Preprint here.
Abstract:
URIEL is a knowledge base offering geographical, phylogenetic, and typological vector representations for 7970 languages. It includes distance measures between these vectors for 4005 languages, which are accessible via the lang2vec tool. Despite being frequently cited, URIEL is limited in terms of linguistic inclusion and overall usability. To tackle these challenges, we introduce URIEL+, an enhanced version of URIEL and lang2vec addressing these limitations. In addition to expanding typological feature coverage for 2898 languages, URIEL+ improves user experience with robust, customizable distance calculations to better suit the needs of the users. These upgrades also offer competitive performance on downstream tasks and provide distances that better align with linguistic distance studies.
Presented to 2024 Annual Conference of the North American Chapter of the Association for Computational Linguistics (NAACL) SRW for presentation.
Our paper here.
Our poster here.
Abstract:
In the pursuit of supporting more languages around the world, tools that characterize properties of languages play a key role in expanding the existing multilingual NLP research. In this study, we focus on a widely used typological knowledge base, URIEL, which aggregates linguistic information into numeric vectors. Specifically, we delve into the soundness and reproducibility of the approach taken by URIEL in quantifying language similarity. Our analysis reveals URIEL's ambiguity in calculating language distances and in handling missing values. Moreover, we find that URIEL does not provide any information about typological features for 31% of the languages it represents, undermining the reliabilility of the database, particularly on low-resource languages. Our literature review suggests URIEL and lang2vec are used in papers on diverse NLP tasks, which motivates us to rigorously verify the database as the effectiveness of these works depends on the reliability of the information the tool provides.

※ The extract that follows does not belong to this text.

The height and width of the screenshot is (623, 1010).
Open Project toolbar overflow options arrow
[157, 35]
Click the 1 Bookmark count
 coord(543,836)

Presented at The 18th Conference of the European Chapter of the Association for Computational Linguistics (EACL 2024), March 2024, St. Julian's, Malta.
Our paper here.
Our poster here.
Our presentation here.
Abstract:
Fine-tuning and testing a multilingual large language model is a challenge for low-resource languages (LRLs) since it is an expensive process. While previous studies have predicted the performance of natural language processing (NLP) tasks using machine learning methods, they primarily focus on high-resource languages, overlooking LRLs and shifts across domains. Focusing on LRLs, we investigate three factors (the size of the fine-tuning corpus, domain similarity between fine-tuning and testing corpora, and language similarity between source and target languages), which can potentially impact the model performance by using classical regression models. Our results indicate that domain similarity has the most important impact on predicting the performance of Machine Translation models.

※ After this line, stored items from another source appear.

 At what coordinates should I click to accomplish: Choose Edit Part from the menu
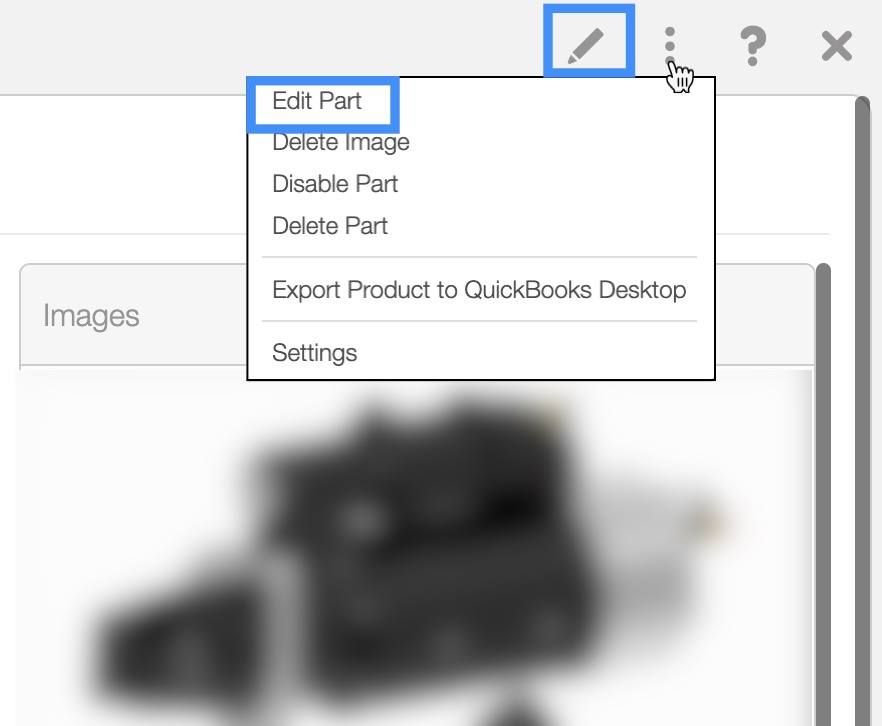coord(317,101)
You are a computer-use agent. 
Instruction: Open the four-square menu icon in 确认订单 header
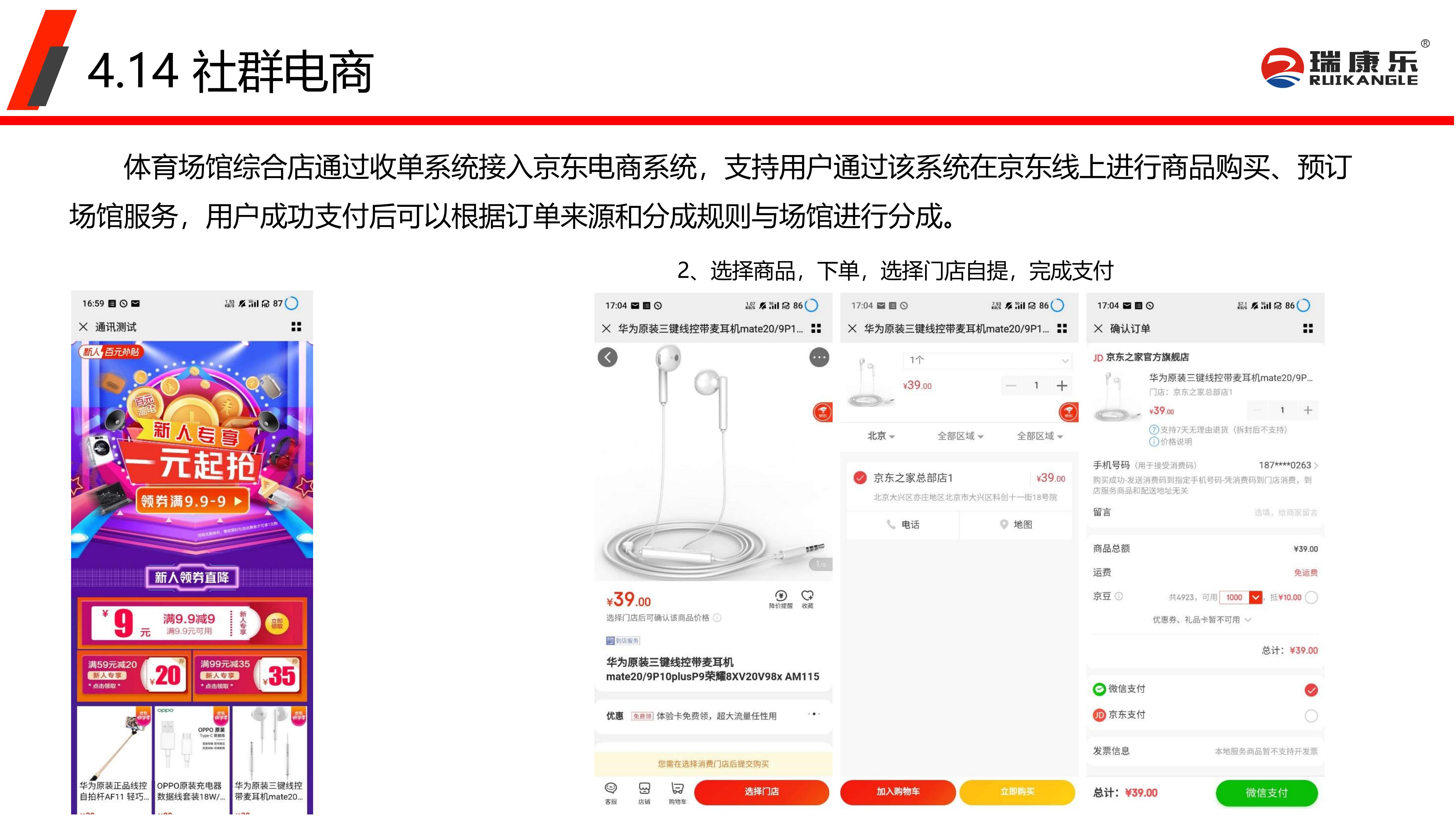pyautogui.click(x=1307, y=328)
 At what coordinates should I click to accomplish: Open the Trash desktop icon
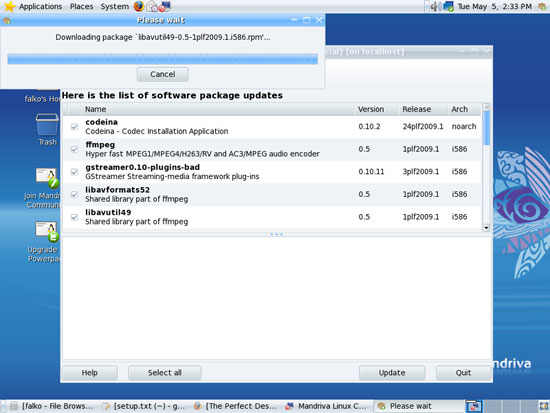[x=47, y=129]
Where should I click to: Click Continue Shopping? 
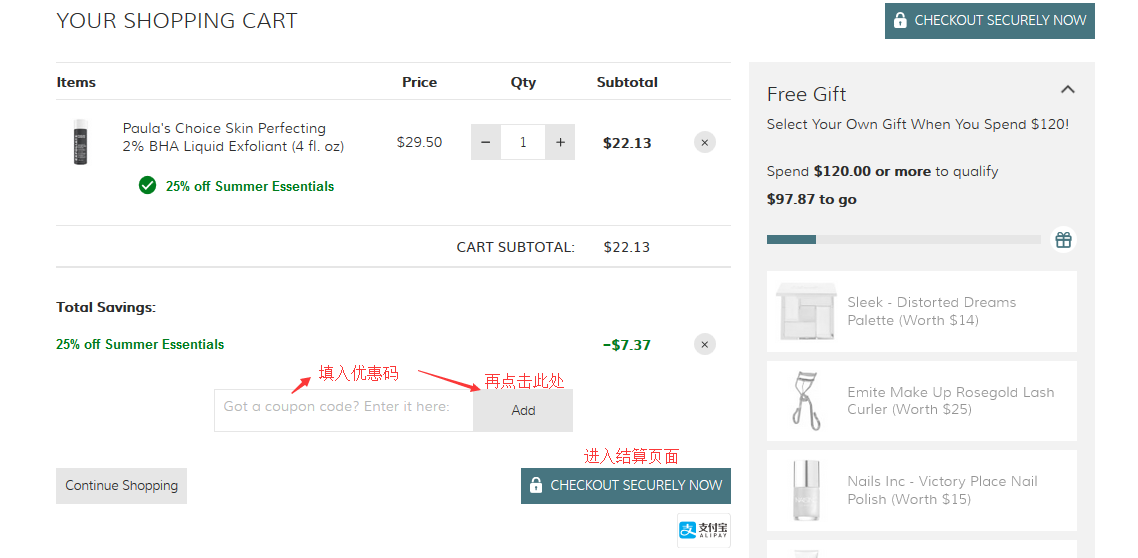pos(121,485)
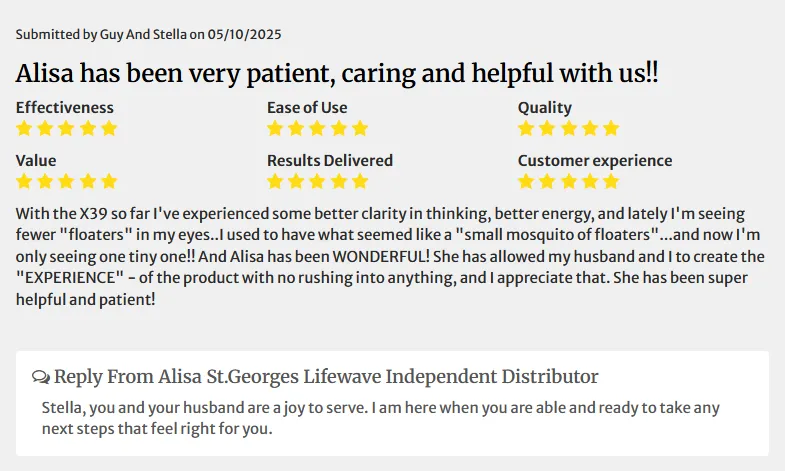785x471 pixels.
Task: Click the fifth star under Quality
Action: [611, 129]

Published on Educational Studies in Mathematics, March 2024.
Our paper here.
Abstract:
Using Balacheff’s (2013) model of conceptions, we inferred potential conceptions in three examples presented in the spanning sets section of an interactive linear algebra textbook. An analysis of student responses to two similar reading questions revealed additional strategies that students used to decide whether a vector was in the spanning set of a given set of vectors. An analysis of the correctness of the application of these strategies provides a more nuanced understanding of student responses that might be more useful for instructors than simply classifying the responses as right or wrong. These findings add to our knowledge of the textbook’s presentation of span and student understanding of span. We discuss implications for research and practice.

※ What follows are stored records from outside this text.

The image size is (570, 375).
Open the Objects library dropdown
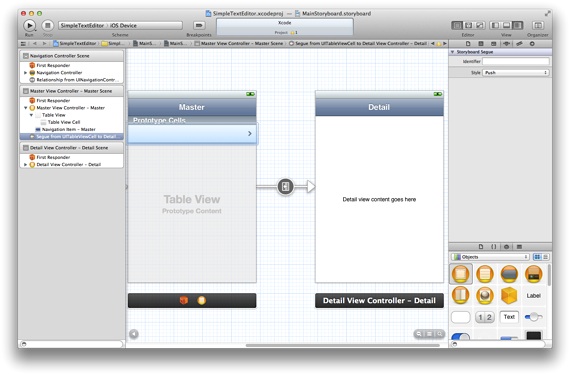pyautogui.click(x=490, y=257)
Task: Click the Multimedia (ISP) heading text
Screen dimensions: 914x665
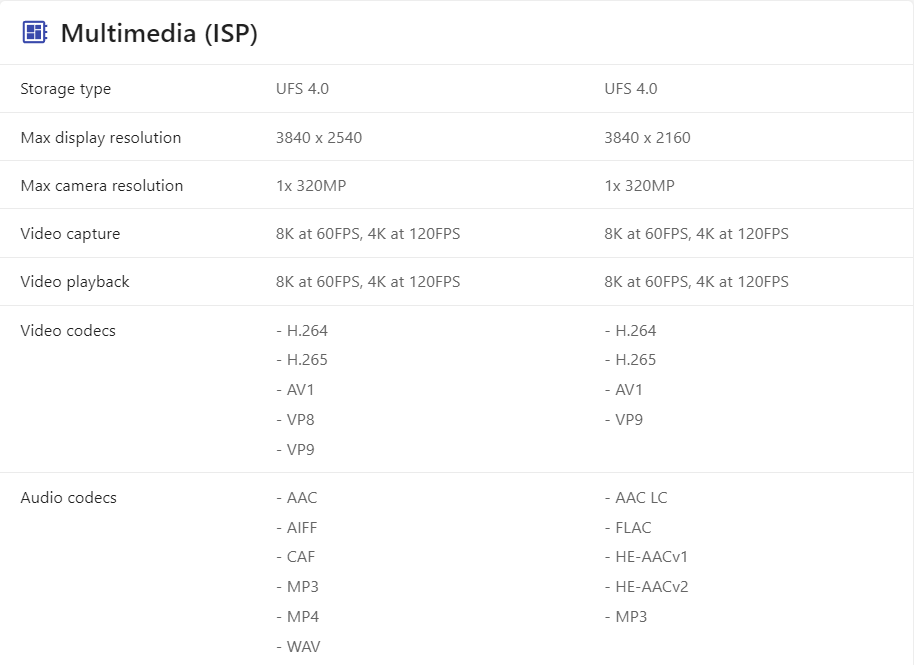Action: (159, 33)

Presented at MAA MathFest, August 2023, Florida, USA.
Presented at the Undergraduate Research Opportunity Program’s (UROP) Spring Research Symposium, April 2023, Michigan, USA.
Received Blue Ribbon Outstanding Presenter Award.
Our presentation here.
Our poster here.
Abstract:
Reading questions are an interactive feature added to textbooks to inform instructors of their students’ understanding of the materials based on their reading of a section before a lesson. Using Balacheff’s (2009) model of conceptions, we analyzed three examples on spanning sets in a linear algebra textbook (Beezer, 2021) and compared with the conceptions emerged from students’ responses to two reading questions in the section. Our analysis revealed additional control structures illustrating further conceptions beyond those proposed by the textbook. Evaluating the correctness of using each control structure we uncover potential issues related to their applicability. Future work includes analysis of conceptions across different sections to track how students’ conceptions evolve over time and how its development impact the correctness in application.
Presented at The 13th Congress of the European Society for Research in Mathematics Education (CERME13), July 2023, Budapest, Hungary.
Our paper here.
Abstract:
Using Balacheff’s (2013) model of conceptions we analyzed textbook examples in two sections that modeled the mathematical work needed to answer two reading questions and used the intended conceptions to identify control structures in student responses to those questions. Reading questions are an interactive textbook feature meant to entice students to read the textbook before attending the lesson when such ideas will be discussed; as students provide responses in their interactive textbook, the instructors can learn about how students are thinking about the content before a lesson. We found additional control structures, which suggest additional conceptions beyond the ones promoted in the textbook. We discuss implications for designing these types of questions in interactive textbooks.